- STATED EXERCISE -
Reproduce the material verbatim, starting at the line that contains "Given: Select the SPONSORS column header" and ending after the line that contains "tap(32, 233)". Output only those lines.

- Material for locating text and elements -

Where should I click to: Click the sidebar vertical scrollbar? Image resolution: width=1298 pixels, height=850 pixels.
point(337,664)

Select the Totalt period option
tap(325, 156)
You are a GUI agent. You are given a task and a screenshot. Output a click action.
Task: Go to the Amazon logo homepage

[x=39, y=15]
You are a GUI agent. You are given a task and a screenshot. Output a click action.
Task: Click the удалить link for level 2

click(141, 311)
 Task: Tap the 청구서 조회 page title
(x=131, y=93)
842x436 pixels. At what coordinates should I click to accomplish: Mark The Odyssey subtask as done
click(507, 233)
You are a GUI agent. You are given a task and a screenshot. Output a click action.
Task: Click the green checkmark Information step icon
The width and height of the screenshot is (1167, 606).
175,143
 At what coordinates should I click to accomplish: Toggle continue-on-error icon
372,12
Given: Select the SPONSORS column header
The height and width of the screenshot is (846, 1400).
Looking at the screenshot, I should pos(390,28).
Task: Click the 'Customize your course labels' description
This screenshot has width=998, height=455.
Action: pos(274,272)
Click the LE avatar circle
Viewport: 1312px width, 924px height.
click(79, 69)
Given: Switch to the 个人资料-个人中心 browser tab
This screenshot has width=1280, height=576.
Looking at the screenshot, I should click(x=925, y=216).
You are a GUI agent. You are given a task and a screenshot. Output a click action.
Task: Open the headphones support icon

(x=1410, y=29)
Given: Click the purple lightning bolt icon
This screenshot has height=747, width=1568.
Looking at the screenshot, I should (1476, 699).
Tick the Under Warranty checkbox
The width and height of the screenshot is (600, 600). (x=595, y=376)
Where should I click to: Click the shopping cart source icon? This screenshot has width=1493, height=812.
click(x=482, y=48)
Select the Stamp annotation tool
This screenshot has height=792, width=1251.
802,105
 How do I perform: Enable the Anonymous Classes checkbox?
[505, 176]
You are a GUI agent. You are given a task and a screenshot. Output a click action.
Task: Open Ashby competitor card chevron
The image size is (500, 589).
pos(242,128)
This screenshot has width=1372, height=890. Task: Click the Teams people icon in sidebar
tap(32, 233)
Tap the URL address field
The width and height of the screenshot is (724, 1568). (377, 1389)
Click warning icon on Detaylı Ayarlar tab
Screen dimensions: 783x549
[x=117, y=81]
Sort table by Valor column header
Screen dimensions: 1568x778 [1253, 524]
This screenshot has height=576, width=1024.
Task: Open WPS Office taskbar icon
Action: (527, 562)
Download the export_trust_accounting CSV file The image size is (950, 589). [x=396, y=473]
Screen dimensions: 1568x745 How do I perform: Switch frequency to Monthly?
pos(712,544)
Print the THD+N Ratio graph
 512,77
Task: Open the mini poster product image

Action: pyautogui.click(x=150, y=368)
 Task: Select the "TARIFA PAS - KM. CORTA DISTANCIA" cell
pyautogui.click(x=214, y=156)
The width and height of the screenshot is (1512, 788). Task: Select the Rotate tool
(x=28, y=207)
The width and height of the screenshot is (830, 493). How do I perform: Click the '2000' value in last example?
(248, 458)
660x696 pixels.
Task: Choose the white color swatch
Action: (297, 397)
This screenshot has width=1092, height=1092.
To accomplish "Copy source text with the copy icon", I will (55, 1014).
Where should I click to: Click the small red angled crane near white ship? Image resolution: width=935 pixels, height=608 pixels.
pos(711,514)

- EXERCISE RESPONSE -
Given: Select the SPONSORS column header
The height and width of the screenshot is (846, 1400).
Looking at the screenshot, I should pos(390,28).
Task: Click the 'Customize your course labels' description
This screenshot has width=998, height=455.
Action: pos(274,272)
Click the LE avatar circle
Viewport: 1312px width, 924px height.
click(79, 69)
Given: Switch to the 个人资料-个人中心 browser tab
This screenshot has width=1280, height=576.
Looking at the screenshot, I should click(x=925, y=216).
You are a GUI agent. You are given a task and a screenshot. Output a click action.
Task: Open the headphones support icon

(x=1410, y=29)
Given: Click the purple lightning bolt icon
This screenshot has height=747, width=1568.
Looking at the screenshot, I should (1476, 699).
Tick the Under Warranty checkbox
The width and height of the screenshot is (600, 600). (x=595, y=376)
Where should I click to: Click the shopping cart source icon? This screenshot has width=1493, height=812.
click(x=482, y=48)
Select the Stamp annotation tool
This screenshot has height=792, width=1251.
802,105
 How do I perform: Enable the Anonymous Classes checkbox?
[505, 176]
You are a GUI agent. You are given a task and a screenshot. Output a click action.
Task: Open Ashby competitor card chevron
The image size is (500, 589).
pos(242,128)
This screenshot has width=1372, height=890. Task: Click the Teams people icon in sidebar
tap(32, 233)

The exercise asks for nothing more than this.